I have an observational data set which contain weather information. Each column contain specific field in which date and time are in two separate column. The time column contain hourly time like 0000, 0600 .. up to 2300. What I am trying to do is to filter the data set based on certain time frame, for example between 0000 UTC to 0600 UTC. When I try to read the data file in pandas data frame, by default the time column is read in float. When I try to convert it in to datatime object, it produces a format which I am unable to convert.
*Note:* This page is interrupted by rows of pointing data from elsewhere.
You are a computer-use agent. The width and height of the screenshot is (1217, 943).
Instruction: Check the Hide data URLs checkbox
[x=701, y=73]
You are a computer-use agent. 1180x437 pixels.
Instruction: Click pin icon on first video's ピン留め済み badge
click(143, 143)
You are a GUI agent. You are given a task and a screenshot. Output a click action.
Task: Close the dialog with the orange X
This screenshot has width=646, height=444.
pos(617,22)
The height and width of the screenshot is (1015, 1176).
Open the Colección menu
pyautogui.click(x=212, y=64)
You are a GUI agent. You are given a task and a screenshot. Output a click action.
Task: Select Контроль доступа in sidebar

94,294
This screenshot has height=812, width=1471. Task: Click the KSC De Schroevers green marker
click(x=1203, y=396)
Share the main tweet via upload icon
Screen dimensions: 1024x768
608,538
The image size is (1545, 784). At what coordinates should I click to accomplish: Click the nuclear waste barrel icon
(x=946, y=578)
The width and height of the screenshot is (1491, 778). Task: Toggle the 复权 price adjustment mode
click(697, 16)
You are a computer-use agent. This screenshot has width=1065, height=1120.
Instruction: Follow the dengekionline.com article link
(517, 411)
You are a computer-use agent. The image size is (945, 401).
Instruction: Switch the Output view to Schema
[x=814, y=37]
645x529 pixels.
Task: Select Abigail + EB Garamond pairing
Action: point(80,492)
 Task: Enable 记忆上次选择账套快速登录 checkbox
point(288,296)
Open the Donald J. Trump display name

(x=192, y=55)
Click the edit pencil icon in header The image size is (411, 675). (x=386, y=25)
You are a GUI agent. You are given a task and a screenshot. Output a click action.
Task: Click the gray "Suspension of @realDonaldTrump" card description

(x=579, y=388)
Code example is given below:
import pandas as pd
import datetime as dt
df = pd.read_excel("test.xlsx")
df.head()
which produces the following result:
tdate itime moonph speed ... qnh windir maxtemp mintemp
0 01-Jan-17 1000.0 NM7 5 ... $1,011.60 60.0 $32.60 $22.80
1 01-Jan-17 1000.0 NM7 2 ... $1,015.40 999.0 $32.60 $22.80
2 01-Jan-17 1030.0 NM7 4 ... $1,015.10 60.0 $32.60 $22.80
3 01-Jan-17 1100.0 NM7 3 ... $1,014.80 999.0 $32.60 $22.80
4 01-Jan-17 1130.0 NM7 5 ... $1,014.60 270.0 $32.60 $22.80
Then I extracted the time column with following line:
df["time"] = df.itime
df["time"]
0 1000.0
1 1000.0
2 1030.0
3 1100.0
4 1130.0
5 1200.0
6 1230.0
7 1300.0
8 1330.0
.
.
3261 2130.0
3262 2130.0
3263 600.0
3264 630.0
3265 730.0
3266 800.0
3267 830.0
3268 1900.0
3269 1930.0
3270 2000.0
Name: time, Length: 3279, dtype: float64
Then I tried to convert the time column to datetime object:
df["time"] = pd.to_datetime(df.itime)
which produced the following result:
df["time"]
0 1970-01-01 00:00:00.000001000
1 1970-01-01 00:00:00.000001000
2 1970-01-01 00:00:00.000001030
3 1970-01-01 00:00:00.000001100
It appears that it has successfully converted the data to datetime object. However, it added the hour time to ms which is difficult for me to do filtering.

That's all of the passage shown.